» **PROVIDED PASSAGE**:
━━━━━━━━━━━━━━━━━━━━
However, if the number of the nozzles arranged as stated above is
small or many nozzles are to be arranged as stated above, the size
of the combustor itself becomes disadvantageously large.
SUMMARY OF THE INVENTION
It is an object of this invention to provide a gas turbine
combustor which can prevent the burning of premixed flame-formation
nozzles due to the backflow of high-temperature combustion gas.
In the conventional gas turbine combustor, since the clearances
between the outer peripheries of the adjacent premixed
flame-formation nozzles are not constant, most of the cooled air
flows out from the portions between the adjacent premix nozzles and
the combustor inner cylinder and the like.
━━━━━━━━━━━━━━━━━━━━
» **GIVEN ENTRIES**:
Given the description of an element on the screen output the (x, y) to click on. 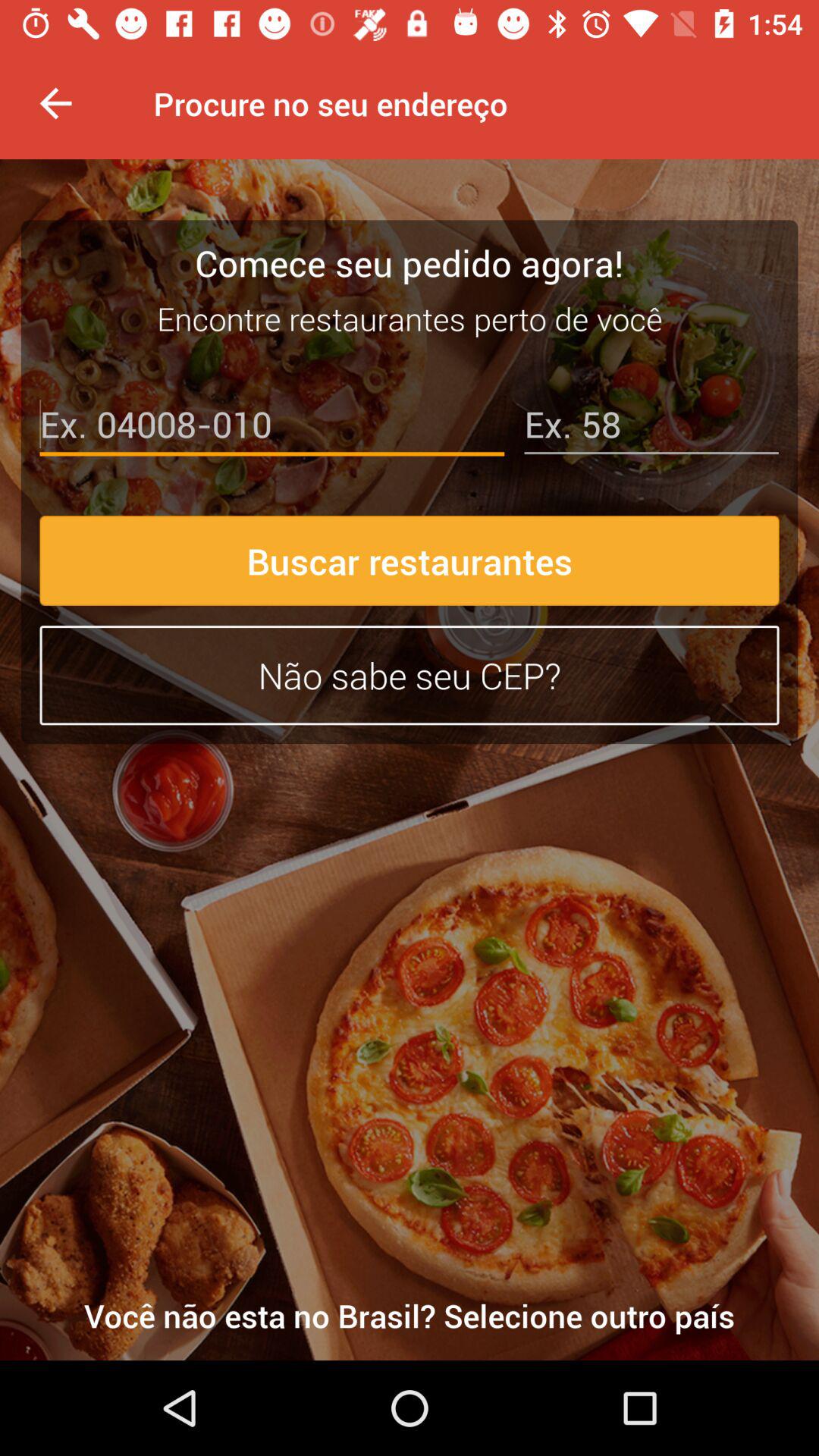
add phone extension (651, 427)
━━━━━━━━━━━━━━━━━━━━
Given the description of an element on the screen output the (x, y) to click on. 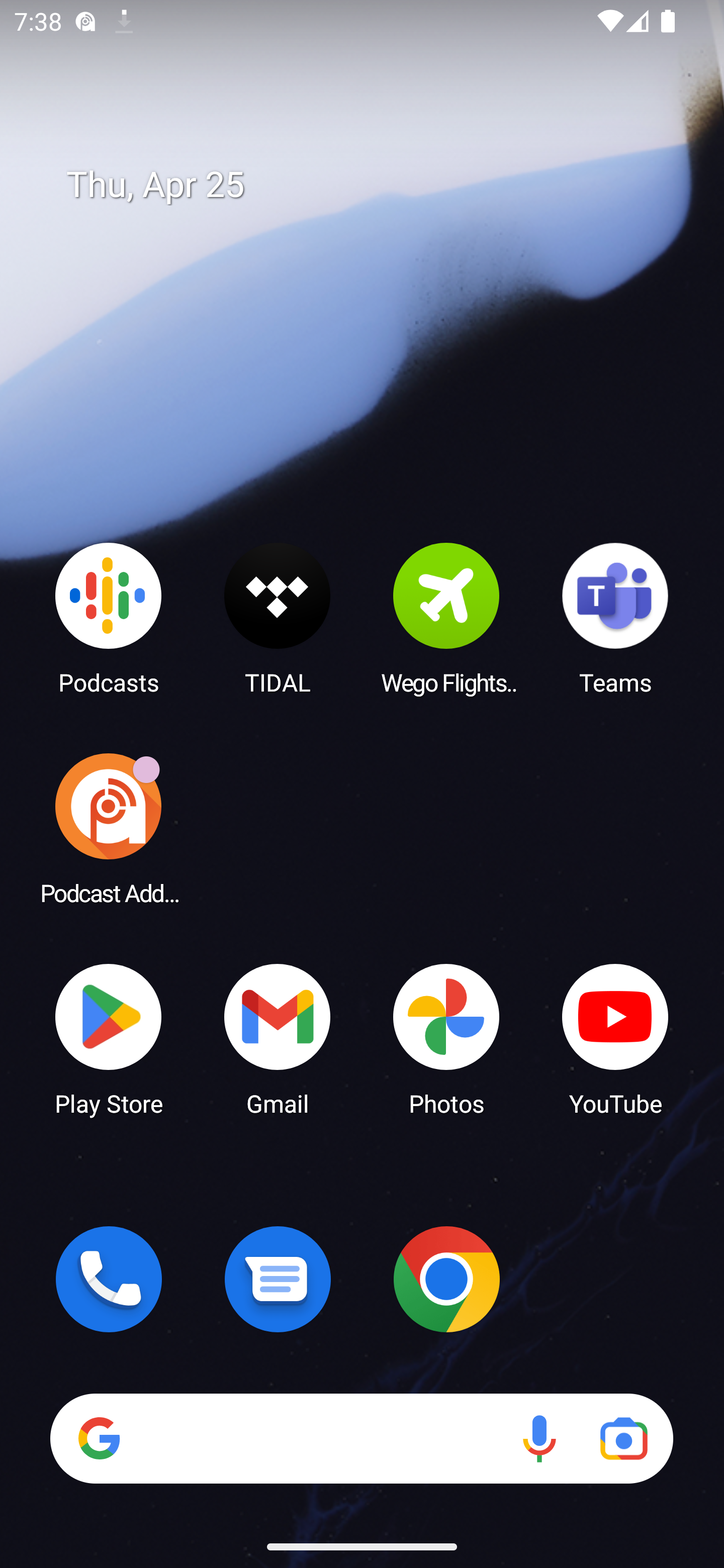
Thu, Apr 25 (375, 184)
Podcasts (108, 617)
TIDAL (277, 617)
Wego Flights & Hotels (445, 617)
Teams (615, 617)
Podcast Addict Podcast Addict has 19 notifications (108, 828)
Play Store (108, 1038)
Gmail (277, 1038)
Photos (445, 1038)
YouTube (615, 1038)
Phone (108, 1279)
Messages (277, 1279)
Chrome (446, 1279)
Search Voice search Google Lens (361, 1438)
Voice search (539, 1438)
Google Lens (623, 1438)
━━━━━━━━━━━━━━━━━━━━
» **REQUIREMENTS**:
• A. Answer these questions from the gas turbine combustor passage:
(i) What becomes disadvantageously large when the number of nozzles arranged as stated is small or many nozzles are to be arranged that way?
(ii) What should the gas turbine combustor of this invention prevent?
(iii) In the conventional gas turbine combustor, what is not constant?
• B. Carry on the gas turbine combustor passage, starting right after its last sentence.
The material can be left aside.

» **RESPONSES**:
• A.
(i) The size of the combustor itself.
(ii) It should prevent the burning of premixed flame-formation nozzles due to the backflow of high-temperature combustion gas.
(iii) The clearances between the outer peripheries of the adjacent premixed flame-formation nozzles.

• B.
In the gas turbine combustor according to one aspect of the present
invention, the nozzle outlet of the premixed flame-formation
nozzles are shaped so that the clearances between the outer
peripheries of the adjacent premixed flame-formation nozzles have
same dimensions at the nozzle outlets. Therefore, the cooled air
flows even into the portions between the adjacent premixed
flame-formation nozzles. As a result, it is possible to suppress
combustion gas from flowing back to the portions between the
adjacent premixed flame-formation nozzles and to prevent the
portions between the adjacent premixed flame-formation nozzles from
being burned.
In the gas turbine combustor according to another aspect of the
present invention, sealing members which are provided between the
premixed flame-formation nozzles adjacent each other, respectively
make the clearances between the premixed flame-formation nozzles
adjacent each other have same dimensions at nozzle outlets.
Therefore, the cooled air flows even into the portions between the
adjacent premixed flame-formation nozzles, thereby making it
possible to suppress the backflow of combustion gas into these
portions. As a result, it is possible to prevent the portions
between the adjacent premixed flame-formation nozzles from being
burned.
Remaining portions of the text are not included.